Extract provided =
########################################
- Church: Episcopal Church
- Diocese: South Dakota
- Elected: September 25, 1971
- In office: 1972–1976

Orders
- Ordination: September 18, 1941 by W. Blair Roberts
- Consecration: January 11, 1972 by John E. Hines

Personal details
- Born: December 14, 1909 Mitchell, South Dakota, United States
- Died: November 12, 2002 (aged 92) Chandler, Arizona, United States
- Buried: Pine Lawn Memorial Park, Rapid City, South Dakota
- Denomination: Anglican
- Parents: Stephen S. Jones, Ida Edna Holmes
- Spouse: Blossom Thelma Steele ​ ​(m. 1938; died 1939)​
- Children: 3
- Education: Seabury-Western Theological Seminary
- Alma mater: Northern State Teachers College

= Harold Jones (bishop) =

American bishop

Harold Stephen Jones (December 14, 1909 - November 12, 2002) was an American bishop of the Episcopal Church who served as the Suffragan Bishop of South Dakota from 1972 to 1976. Jones was the first Native American bishop in the Episcopal Church.
########################################
Task brief = List every person the Harold Jones profile names other than Jones himself.

Data provided =
########################################
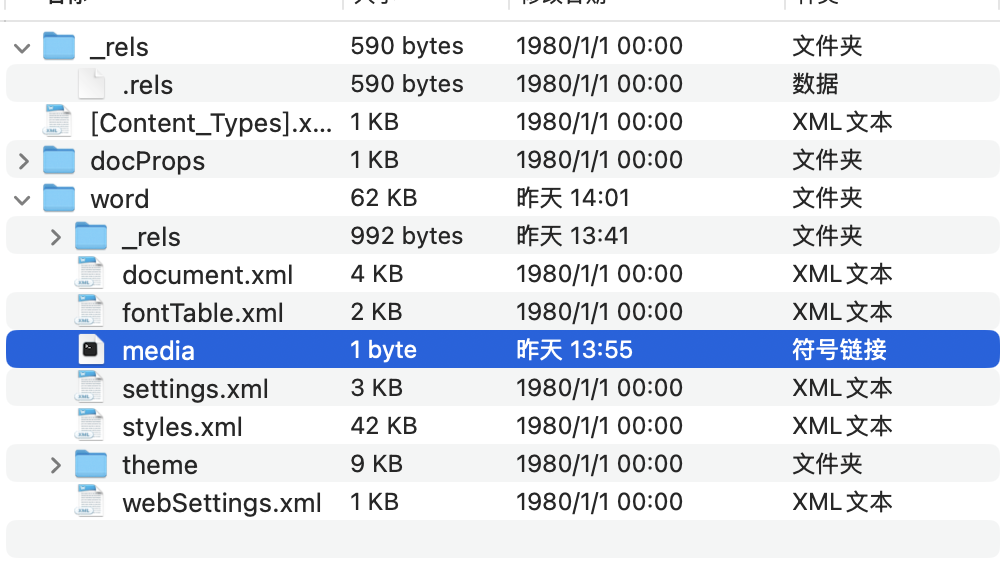Screen dimensions: 1000x564
Task: Click the webSettings.xml file icon
Action: tap(91, 501)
########################################
Final result =
W. Blair Roberts
John E. Hines
Stephen S. Jones
Ida Edna Holmes
Blossom Thelma Steele